Can't see any DAGS after running generate_dags.py

I am running generate_dags in the terminal and get an empty DAG folder…
Help :confused:

Hello @Chenko,

It seems you ran the command to create the dag_configs folder inside the src/template folder. You should be at the terminal at the project folder in step 5.2.1 in order to create the correct path instead:
mkdir -p src/templates/dag_configs

This should create the correct path and then try to copy the 3 config files inside that folder. Thank you:

Thanks for the response, it worked!
Now I get an error in the code when running the DAG…

Here’s my code, what am I missing here

Hello @Chenko,
As you can see in the is_deployable task you are taking the performance value from the train_and_evaluate task. Could you check in line 109 of the template.py that you return the performance. Hope it helps

Thanks for the reply…


Seems fine to me :confused:

Hello @Chenko,

I had a similar issue before when there were none integer values in the train set. It seems there is a bug in your code in the train_an_evaluate task:

        You used double curly brace {{ vendor_name }} instead of single ones:
        train = pd.read_parquet(f"{datasets_path}/{{ vendor_name }}/train.parquet")
        test = pd.read_parquet(f"{datasets_path}/{{ vendor_name }}/test.parquet")

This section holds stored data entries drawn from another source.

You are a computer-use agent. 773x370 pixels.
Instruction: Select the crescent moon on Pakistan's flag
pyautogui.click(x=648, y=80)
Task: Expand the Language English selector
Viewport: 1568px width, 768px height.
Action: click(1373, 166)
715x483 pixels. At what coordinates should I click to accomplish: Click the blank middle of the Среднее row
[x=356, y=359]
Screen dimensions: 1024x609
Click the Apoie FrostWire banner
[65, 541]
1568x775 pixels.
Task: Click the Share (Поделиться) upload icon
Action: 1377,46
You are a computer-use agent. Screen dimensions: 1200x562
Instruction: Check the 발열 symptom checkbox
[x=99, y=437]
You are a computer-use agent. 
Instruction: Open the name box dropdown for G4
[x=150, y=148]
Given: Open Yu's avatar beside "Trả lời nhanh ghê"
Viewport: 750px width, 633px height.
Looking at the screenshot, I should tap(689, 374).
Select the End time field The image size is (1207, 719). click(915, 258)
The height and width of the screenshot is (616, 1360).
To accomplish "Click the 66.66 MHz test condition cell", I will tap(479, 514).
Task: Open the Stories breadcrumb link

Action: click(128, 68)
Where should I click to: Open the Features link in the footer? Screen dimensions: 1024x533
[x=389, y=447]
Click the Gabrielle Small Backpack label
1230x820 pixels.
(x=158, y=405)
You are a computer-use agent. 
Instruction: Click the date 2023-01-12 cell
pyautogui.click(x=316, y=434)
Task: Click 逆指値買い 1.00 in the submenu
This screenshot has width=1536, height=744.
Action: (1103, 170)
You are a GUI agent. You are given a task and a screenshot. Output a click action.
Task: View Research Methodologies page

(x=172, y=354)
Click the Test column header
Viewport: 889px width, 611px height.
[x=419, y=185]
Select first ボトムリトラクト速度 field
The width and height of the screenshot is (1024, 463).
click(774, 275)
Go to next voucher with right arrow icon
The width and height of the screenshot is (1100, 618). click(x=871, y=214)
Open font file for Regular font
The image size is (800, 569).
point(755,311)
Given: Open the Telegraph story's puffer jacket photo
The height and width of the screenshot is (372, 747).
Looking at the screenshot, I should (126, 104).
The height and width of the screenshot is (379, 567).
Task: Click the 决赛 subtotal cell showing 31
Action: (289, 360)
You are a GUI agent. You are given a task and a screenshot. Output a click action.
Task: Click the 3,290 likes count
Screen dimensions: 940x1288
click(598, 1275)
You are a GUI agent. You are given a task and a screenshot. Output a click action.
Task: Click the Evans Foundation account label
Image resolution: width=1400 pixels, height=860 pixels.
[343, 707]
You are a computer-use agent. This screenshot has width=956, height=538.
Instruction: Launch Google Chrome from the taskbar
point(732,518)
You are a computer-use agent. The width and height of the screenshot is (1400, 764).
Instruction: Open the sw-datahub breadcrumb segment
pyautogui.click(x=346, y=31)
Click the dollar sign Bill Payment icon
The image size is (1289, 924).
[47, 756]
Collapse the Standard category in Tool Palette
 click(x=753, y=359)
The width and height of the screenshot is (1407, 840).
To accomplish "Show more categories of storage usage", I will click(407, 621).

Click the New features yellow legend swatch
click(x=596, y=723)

        Use {vendor_name} instead:
        train = pd.read_parquet(f"{datasets_path}/{vendor_name}/train.parquet")
        test = pd.read_parquet(f"{datasets_path}/{vendor_name}/test.parquet")

Hi, still not working…
Is everything defined correctly in the pictures I’ve added?
Tried all different kind of things, nothing worked (only once when I’ve put hardcoded 409 instead of the performance var one time to check if it’s working)

Changed -


Thanks

Hello @Chenko,

You’ve changed lines 85-86 and looks correct. Your depedencies as well, could you check you didn’t make the same mistake in line 51 with {vendor_name}:

            f"s3://{Variable.get('bucket_name')}/work_zone/data_science_project/datasets/"
            f"{vendor_name}/train.parquet" <---Did you use {{vendor_name}}here as well
        ),

Unfortunately I am waiting for a lab refresh since I made too many tries. You could send me your template.py so I can check it. Thank you

Also the same here


Also the data_quality_task has finished successfully in the Airflow.

Hello @Chenko,

Yes the code is complete and looks identical to mine. I would check if you used the raw_data bucket and not the dags bucket when defined the Variable in Airflow UI and when copied the parquet files in step 3.2. Finally make a manual check that the template I saw is correctly updating the three files in the dags folder. Are you getting the same error after fixing the files. Hope it helps:

TypeError: '<' not supported between instances of 'NoneType' and 'init'

@Chenko Found it in line 122, you used:

performance = ti.xcom_pull(task_ids="train_and_evalute")

instead of:

performance = ti.xcom_pull(task_ids="train_and_evaluate")

Thanks